### THE PROBLEM
Rewrite the records below as a numbered list, one line per item, leaving out the blank lines.

### PROVIDED ENTRIES
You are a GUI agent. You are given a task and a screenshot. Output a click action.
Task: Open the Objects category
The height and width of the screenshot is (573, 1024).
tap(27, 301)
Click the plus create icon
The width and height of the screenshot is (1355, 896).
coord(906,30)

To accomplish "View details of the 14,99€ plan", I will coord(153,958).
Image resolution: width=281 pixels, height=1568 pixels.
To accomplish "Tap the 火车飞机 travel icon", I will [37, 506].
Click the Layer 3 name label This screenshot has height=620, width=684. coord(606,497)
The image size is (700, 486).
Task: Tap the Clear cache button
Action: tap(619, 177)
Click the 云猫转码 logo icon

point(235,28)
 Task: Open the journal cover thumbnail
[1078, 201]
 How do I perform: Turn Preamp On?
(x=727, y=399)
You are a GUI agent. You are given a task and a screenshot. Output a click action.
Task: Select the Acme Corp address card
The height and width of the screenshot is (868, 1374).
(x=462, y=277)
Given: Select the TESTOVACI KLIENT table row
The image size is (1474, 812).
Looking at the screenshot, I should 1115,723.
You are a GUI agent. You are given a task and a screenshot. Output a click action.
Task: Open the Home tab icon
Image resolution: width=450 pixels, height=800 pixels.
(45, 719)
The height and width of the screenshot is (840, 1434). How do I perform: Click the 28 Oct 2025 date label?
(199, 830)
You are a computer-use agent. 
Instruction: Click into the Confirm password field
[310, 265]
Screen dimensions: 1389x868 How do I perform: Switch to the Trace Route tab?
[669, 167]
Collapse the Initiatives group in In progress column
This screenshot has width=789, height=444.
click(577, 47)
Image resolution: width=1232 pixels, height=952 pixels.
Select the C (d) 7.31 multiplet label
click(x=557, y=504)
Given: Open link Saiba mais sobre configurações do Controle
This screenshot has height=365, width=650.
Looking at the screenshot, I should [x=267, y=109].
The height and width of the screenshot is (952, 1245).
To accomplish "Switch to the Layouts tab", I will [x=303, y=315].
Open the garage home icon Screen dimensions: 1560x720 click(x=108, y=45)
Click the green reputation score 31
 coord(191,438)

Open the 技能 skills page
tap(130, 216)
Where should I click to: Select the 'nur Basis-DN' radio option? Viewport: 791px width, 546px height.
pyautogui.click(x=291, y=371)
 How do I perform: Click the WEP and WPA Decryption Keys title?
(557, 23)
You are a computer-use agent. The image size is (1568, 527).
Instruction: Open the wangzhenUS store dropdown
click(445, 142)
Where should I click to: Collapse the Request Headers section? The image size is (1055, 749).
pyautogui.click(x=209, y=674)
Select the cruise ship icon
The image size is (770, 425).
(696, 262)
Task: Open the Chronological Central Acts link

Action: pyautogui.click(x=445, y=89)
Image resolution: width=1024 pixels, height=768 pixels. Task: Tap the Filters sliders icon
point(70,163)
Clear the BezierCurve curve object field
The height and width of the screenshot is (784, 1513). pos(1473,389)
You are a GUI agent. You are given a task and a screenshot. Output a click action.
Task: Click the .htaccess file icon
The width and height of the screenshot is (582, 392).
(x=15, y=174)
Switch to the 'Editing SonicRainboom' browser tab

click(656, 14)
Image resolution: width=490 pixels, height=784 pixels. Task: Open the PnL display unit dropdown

### SOLUTION TO THE PROBLEM
1. You are a GUI agent. You are given a task and a screenshot. Output a click action.
2. Task: Open the Objects category
3. The height and width of the screenshot is (573, 1024).
4. tap(27, 301)
5. Click the plus create icon
6. The width and height of the screenshot is (1355, 896).
7. coord(906,30)
8. To accomplish "View details of the 14,99€ plan", I will coord(153,958).
9. Image resolution: width=281 pixels, height=1568 pixels.
10. To accomplish "Tap the 火车飞机 travel icon", I will [37, 506].
11. Click the Layer 3 name label This screenshot has height=620, width=684. coord(606,497)
12. The image size is (700, 486).
13. Task: Tap the Clear cache button
14. Action: tap(619, 177)
15. Click the 云猫转码 logo icon
16. point(235,28)
17.  Task: Open the journal cover thumbnail
18. [1078, 201]
19.  How do I perform: Turn Preamp On?
20. (x=727, y=399)
21. You are a GUI agent. You are given a task and a screenshot. Output a click action.
22. Task: Select the Acme Corp address card
23. The height and width of the screenshot is (868, 1374).
24. (x=462, y=277)
25. Given: Select the TESTOVACI KLIENT table row
26. The image size is (1474, 812).
27. Looking at the screenshot, I should 1115,723.
28. You are a GUI agent. You are given a task and a screenshot. Output a click action.
29. Task: Open the Home tab icon
30. Image resolution: width=450 pixels, height=800 pixels.
31. (45, 719)
32. The height and width of the screenshot is (840, 1434). How do I perform: Click the 28 Oct 2025 date label?
33. (199, 830)
34. You are a computer-use agent. 
35. Instruction: Click into the Confirm password field
36. [310, 265]
37. Screen dimensions: 1389x868 How do I perform: Switch to the Trace Route tab?
38. [669, 167]
39. Collapse the Initiatives group in In progress column
40. This screenshot has width=789, height=444.
41. click(577, 47)
42. Image resolution: width=1232 pixels, height=952 pixels.
43. Select the C (d) 7.31 multiplet label
44. click(x=557, y=504)
45. Given: Open link Saiba mais sobre configurações do Controle
46. This screenshot has height=365, width=650.
47. Looking at the screenshot, I should [x=267, y=109].
48. The height and width of the screenshot is (952, 1245).
49. To accomplish "Switch to the Layouts tab", I will [x=303, y=315].
50. Open the garage home icon Screen dimensions: 1560x720 click(x=108, y=45)
51. Click the green reputation score 31
52.  coord(191,438)
53. Open the 技能 skills page
54. tap(130, 216)
55. Where should I click to: Select the 'nur Basis-DN' radio option? Viewport: 791px width, 546px height.
56. pyautogui.click(x=291, y=371)
57.  How do I perform: Click the WEP and WPA Decryption Keys title?
58. (557, 23)
59. You are a computer-use agent. The image size is (1568, 527).
60. Instruction: Open the wangzhenUS store dropdown
61. click(445, 142)
62. Where should I click to: Collapse the Request Headers section? The image size is (1055, 749).
63. pyautogui.click(x=209, y=674)
64. Select the cruise ship icon
65. The image size is (770, 425).
66. (696, 262)
67. Task: Open the Chronological Central Acts link
68. Action: pyautogui.click(x=445, y=89)
69. Image resolution: width=1024 pixels, height=768 pixels. Task: Tap the Filters sliders icon
70. point(70,163)
71. Clear the BezierCurve curve object field
72. The height and width of the screenshot is (784, 1513). pos(1473,389)
73. You are a GUI agent. You are given a task and a screenshot. Output a click action.
74. Task: Click the .htaccess file icon
75. The width and height of the screenshot is (582, 392).
76. (x=15, y=174)
77. Switch to the 'Editing SonicRainboom' browser tab
78. click(656, 14)
79. Image resolution: width=490 pixels, height=784 pixels. Task: Open the PnL display unit dropdown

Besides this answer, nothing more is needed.